At dawn, 05.15 hrs, on All Saints’ Day the bombardment crashed out and the infantry moved forwards. German artillery fired promptly and accurately but mainly at the British artillery, with little or no effect. (Gibbs called it a ‘fierce line of fire’ but noted that it quickly ended as counter-battery fire took effect.) The hapless German infantry soldiers, meanwhile, were deluged with shell-fire. Gibbs wrote, ‘our barrage rolled like a tide wiping them off the map of France’, and the New York Times headlined the story ‘British Gunfire Paralyses Foe’. Prisoners, ‘stupefied and demoralised’, surrendered freely, including a complete company that was trapped in the fog and smoke; perhaps the first thing they saw of the Canadians was their bayonet points. With these advantages, the first objective was reached on time.
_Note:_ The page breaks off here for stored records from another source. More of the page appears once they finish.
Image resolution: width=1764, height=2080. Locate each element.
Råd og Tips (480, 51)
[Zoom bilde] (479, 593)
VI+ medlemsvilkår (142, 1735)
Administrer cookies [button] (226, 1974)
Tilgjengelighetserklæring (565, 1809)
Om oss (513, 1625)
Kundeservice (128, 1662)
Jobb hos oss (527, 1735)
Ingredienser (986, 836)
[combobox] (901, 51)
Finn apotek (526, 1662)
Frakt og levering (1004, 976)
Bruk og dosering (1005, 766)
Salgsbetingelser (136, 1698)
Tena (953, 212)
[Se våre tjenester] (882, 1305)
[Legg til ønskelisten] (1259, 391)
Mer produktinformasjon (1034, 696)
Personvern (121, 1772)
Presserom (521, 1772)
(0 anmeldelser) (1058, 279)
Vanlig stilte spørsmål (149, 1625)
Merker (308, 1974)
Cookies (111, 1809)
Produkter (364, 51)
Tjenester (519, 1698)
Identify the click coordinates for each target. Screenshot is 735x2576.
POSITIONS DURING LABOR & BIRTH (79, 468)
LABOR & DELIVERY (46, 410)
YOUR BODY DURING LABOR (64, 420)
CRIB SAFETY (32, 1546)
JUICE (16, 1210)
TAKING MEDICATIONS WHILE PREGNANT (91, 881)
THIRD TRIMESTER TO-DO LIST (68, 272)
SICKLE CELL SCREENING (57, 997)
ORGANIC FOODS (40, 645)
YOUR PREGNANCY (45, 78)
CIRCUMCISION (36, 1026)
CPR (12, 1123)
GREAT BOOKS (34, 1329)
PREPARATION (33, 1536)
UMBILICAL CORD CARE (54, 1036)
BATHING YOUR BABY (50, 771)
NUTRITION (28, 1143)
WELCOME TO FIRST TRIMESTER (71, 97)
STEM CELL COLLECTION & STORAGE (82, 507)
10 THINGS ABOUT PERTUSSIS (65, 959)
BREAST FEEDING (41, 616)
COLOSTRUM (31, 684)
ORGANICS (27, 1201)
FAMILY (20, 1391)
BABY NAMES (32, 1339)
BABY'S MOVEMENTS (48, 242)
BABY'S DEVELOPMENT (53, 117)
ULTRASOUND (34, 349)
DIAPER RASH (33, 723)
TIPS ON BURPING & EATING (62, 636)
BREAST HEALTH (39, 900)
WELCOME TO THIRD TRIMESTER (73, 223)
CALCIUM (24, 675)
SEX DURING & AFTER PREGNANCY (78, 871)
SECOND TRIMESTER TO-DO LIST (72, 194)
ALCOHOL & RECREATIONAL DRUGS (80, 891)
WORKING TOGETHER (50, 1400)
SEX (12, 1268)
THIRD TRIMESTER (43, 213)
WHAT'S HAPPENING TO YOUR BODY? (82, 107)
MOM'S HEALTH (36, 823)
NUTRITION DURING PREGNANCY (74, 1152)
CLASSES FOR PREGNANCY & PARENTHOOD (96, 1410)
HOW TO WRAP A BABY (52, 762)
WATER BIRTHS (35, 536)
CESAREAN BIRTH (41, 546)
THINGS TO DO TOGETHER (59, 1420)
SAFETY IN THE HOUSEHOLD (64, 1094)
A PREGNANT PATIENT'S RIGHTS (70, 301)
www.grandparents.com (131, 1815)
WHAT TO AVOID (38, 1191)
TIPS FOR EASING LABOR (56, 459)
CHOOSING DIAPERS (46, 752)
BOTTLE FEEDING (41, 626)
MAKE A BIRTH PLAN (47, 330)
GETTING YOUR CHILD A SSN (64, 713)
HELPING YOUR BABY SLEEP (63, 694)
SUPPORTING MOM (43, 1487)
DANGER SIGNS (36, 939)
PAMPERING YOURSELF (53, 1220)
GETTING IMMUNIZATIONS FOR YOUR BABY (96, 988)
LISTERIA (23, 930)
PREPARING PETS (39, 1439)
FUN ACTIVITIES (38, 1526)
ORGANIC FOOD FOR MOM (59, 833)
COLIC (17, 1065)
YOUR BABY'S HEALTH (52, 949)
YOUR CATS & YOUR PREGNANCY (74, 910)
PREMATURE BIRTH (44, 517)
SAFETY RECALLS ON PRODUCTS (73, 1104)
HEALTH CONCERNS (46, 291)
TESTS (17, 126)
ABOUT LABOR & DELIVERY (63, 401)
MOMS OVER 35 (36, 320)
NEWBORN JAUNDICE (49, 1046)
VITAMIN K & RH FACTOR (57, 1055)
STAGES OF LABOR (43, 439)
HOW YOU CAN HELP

A few machine-gun nests and a single field gun held out during the advance to the second objective, inflicting casualties before being overrun by the experienced infantry. The heavy artillery fire stayed ahead of the barrage and deliberately smashed some rows of houses where the Germans were known to have positions (any refugees killed here were regarded as collateral damage). Once the objectives were secured, it was time to see what the Germans would do. Each of the infantry battalions moved a 6-inch trench mortar forwards, and three brigades of field artillery moved on to the slopes of Mt Houy. Their observers moved to the top, so they could quickly engage any target they saw. Shortly after noon German infantry was seen forming up and the planned protective barrage was employed: 11 batteries of 6-inch howitzers rolled a barrage over the Germans. The survivors lost all interest in attacking. Between 15.00 and 16.00 hrs more movement was seen on the right flank, and on-the-fly plans were made to hit the Germans once they had fully formed up. At 16.35 hrs the situation was judged ripe, and 9 batteries of 6-inch howitzers obliterated another counter-attack.

The results were gratifying. Mt Houy was taken and the Germans were levered out of Valenciennes. (Another Canadian brigade had squelched forwards to the canal to test the German positions, and found almost no resistance. By mid-morning two Canadian battalions were solidly across. The German infantry had withdrawn very quickly, probably realising from the noise of the bombardment on their left rear flank that their comrades could not hold under such a maelstrom.) Over 800 dead Germans were found around Mt Houy alone, and 1,800 prisoners taken. The 2,149 tons of shells had done their work. But the Canadians also suffered 501 casualties, out of the 1, 200 infantry in the attack. Massive (and well handled) firepower could reduce casualties – not least by allowing fewer infantry to attack – but there was no avoiding a substantial percentage of casualties. The three British divisions attacking further to the south took over 1,600 prisoners and counted 300 dead; their casualties were higher than the Canadians’, but by this stage of the war a well supported Allied attack could easily break any German line. The Canadians had used every trick in the Allied arsenal and noted a number of ideas for the future but their brutally effective use of artillery had not solved all the problems of the Great War.